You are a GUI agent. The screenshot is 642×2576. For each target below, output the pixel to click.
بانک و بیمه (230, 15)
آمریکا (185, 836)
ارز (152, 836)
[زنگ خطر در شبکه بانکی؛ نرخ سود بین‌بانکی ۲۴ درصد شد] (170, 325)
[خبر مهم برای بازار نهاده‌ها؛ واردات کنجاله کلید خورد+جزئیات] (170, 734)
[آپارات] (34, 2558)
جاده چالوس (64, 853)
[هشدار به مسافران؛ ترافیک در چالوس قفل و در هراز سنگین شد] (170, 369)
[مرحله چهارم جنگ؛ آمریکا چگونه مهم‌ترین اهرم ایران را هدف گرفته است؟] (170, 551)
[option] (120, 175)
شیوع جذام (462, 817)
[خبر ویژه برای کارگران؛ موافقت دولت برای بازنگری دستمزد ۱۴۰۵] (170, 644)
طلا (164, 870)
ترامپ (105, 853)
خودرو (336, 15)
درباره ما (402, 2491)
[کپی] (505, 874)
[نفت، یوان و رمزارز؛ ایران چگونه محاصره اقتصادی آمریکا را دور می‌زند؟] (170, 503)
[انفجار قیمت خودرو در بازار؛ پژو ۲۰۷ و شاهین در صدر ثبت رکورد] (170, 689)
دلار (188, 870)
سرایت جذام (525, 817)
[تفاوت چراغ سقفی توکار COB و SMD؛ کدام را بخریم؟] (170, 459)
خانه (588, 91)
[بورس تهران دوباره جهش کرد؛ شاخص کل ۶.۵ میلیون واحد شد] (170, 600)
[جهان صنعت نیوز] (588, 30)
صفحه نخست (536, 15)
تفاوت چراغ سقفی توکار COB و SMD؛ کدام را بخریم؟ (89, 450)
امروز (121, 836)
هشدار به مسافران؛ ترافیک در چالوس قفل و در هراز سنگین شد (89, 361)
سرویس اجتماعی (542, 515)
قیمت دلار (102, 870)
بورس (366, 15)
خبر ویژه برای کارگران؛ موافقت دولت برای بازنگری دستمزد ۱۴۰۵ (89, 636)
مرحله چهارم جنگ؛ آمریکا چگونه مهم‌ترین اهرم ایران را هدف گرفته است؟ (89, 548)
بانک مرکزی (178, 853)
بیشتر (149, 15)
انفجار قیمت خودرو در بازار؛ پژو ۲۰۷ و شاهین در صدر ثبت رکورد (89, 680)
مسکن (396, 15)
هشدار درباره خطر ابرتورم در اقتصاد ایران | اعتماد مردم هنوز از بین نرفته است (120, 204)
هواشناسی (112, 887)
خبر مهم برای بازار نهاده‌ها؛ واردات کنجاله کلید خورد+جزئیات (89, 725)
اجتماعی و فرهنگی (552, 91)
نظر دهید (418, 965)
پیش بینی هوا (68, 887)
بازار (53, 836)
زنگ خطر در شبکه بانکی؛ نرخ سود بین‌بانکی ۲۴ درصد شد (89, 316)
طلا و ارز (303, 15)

TASK REQUIREMENTS – Check the entries above for the word "موافقت" and copy every line where it turns up.

REPLY TO THE EXERCISE –
[خبر ویژه برای کارگران؛ موافقت دولت برای بازنگری دستمزد ۱۴۰۵] (170, 644)
خبر ویژه برای کارگران؛ موافقت دولت برای بازنگری دستمزد ۱۴۰۵ (89, 636)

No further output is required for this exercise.